* _YOUR OBJECTIVE_: Your copy starts at the line containing "The width and height of the screenshot is (1024, 683)." and ends at the last line of the material below. Reproduce those lines exactly, with no pictures.

* _SOURCE MATERIAL_:
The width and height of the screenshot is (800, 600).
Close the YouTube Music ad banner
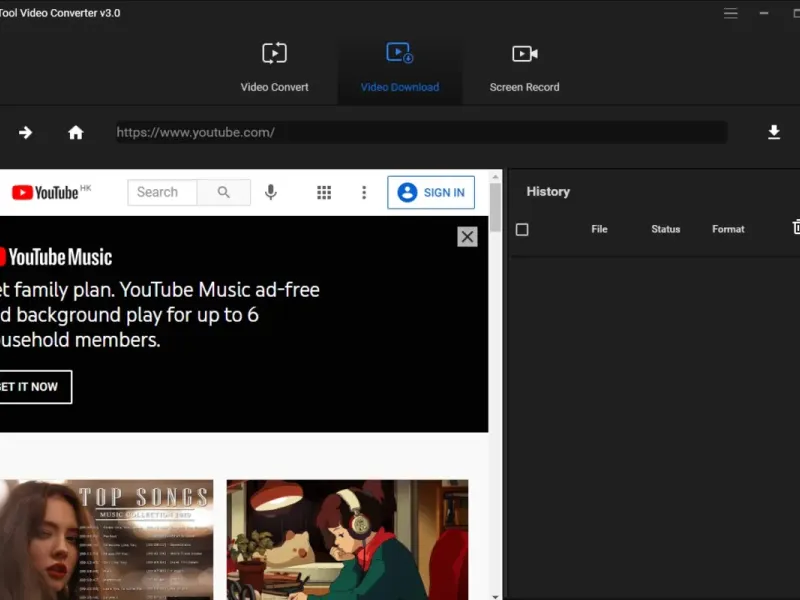click(467, 236)
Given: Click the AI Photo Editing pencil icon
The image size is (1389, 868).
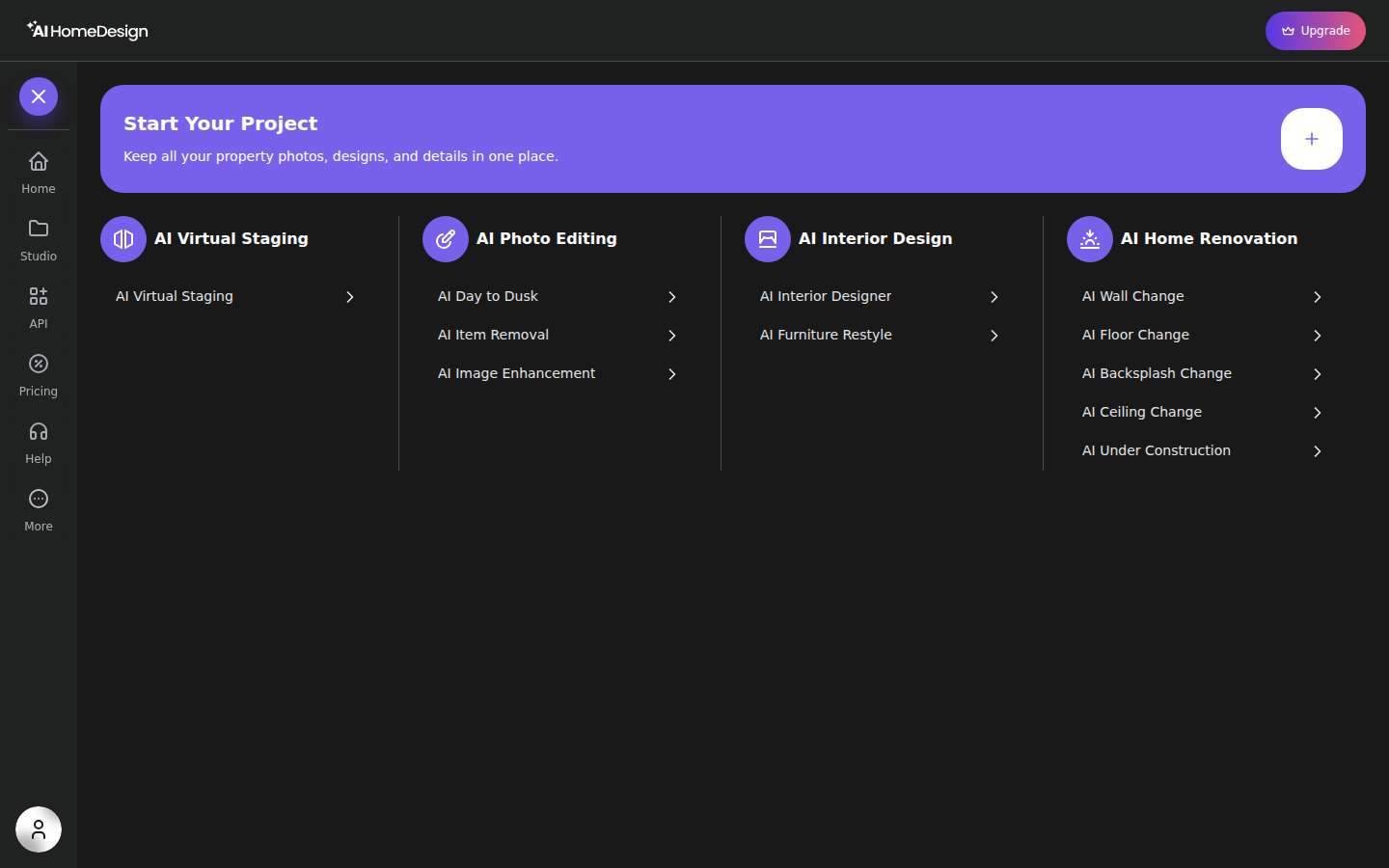Looking at the screenshot, I should 446,239.
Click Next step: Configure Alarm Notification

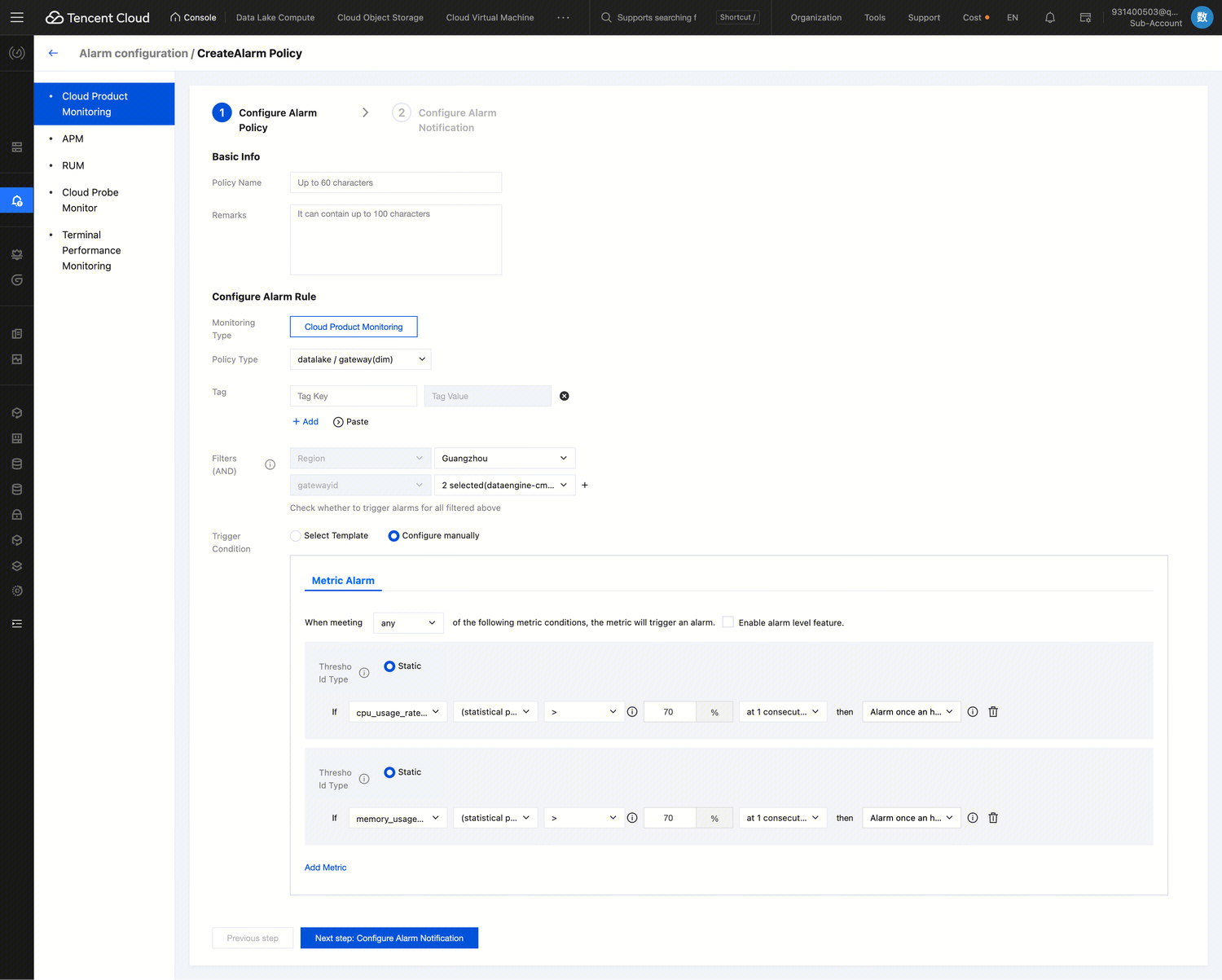pyautogui.click(x=389, y=938)
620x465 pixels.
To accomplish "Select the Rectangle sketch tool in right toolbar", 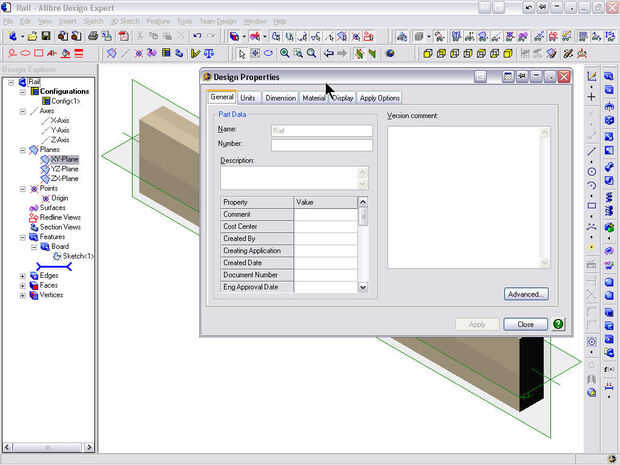I will pos(592,206).
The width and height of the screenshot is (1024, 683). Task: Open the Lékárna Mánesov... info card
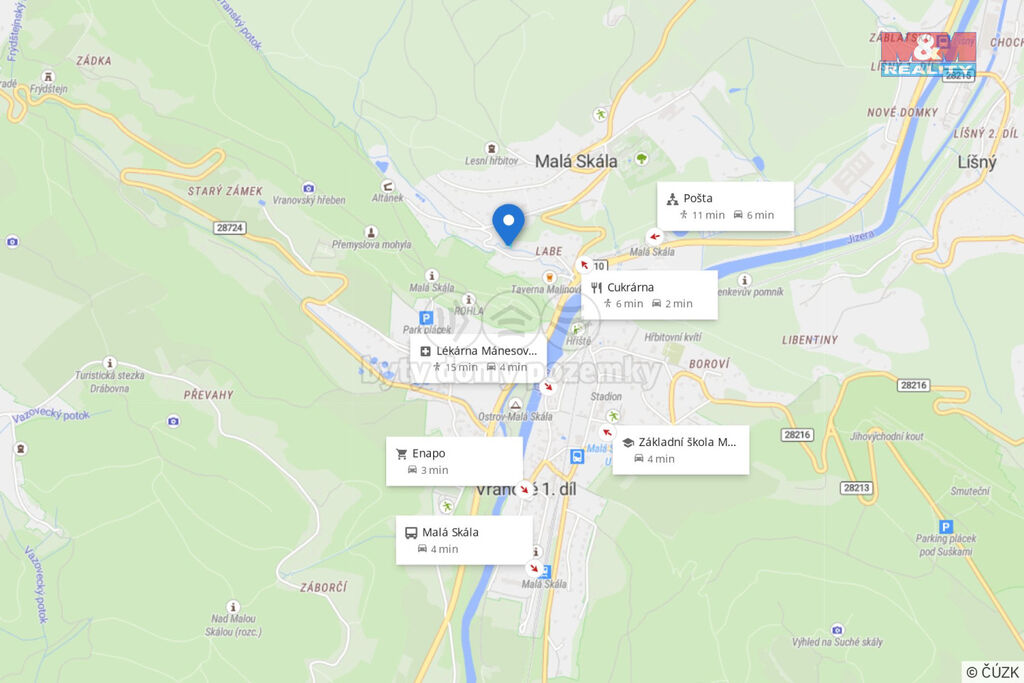coord(478,358)
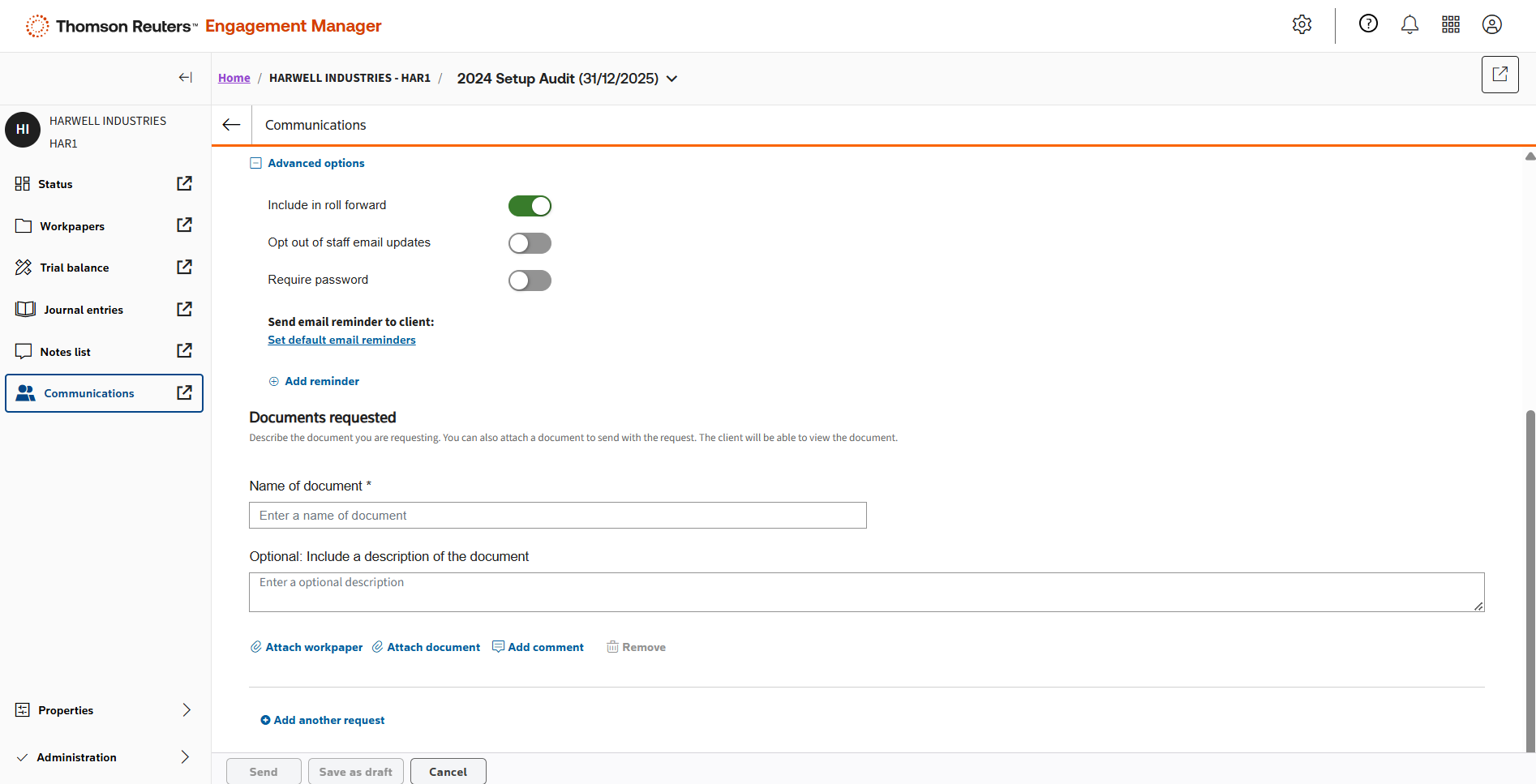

* _THE COMPLETED TASK_:
The width and height of the screenshot is (1024, 683). Task: Open the Lékárna Mánesov... info card
coord(478,358)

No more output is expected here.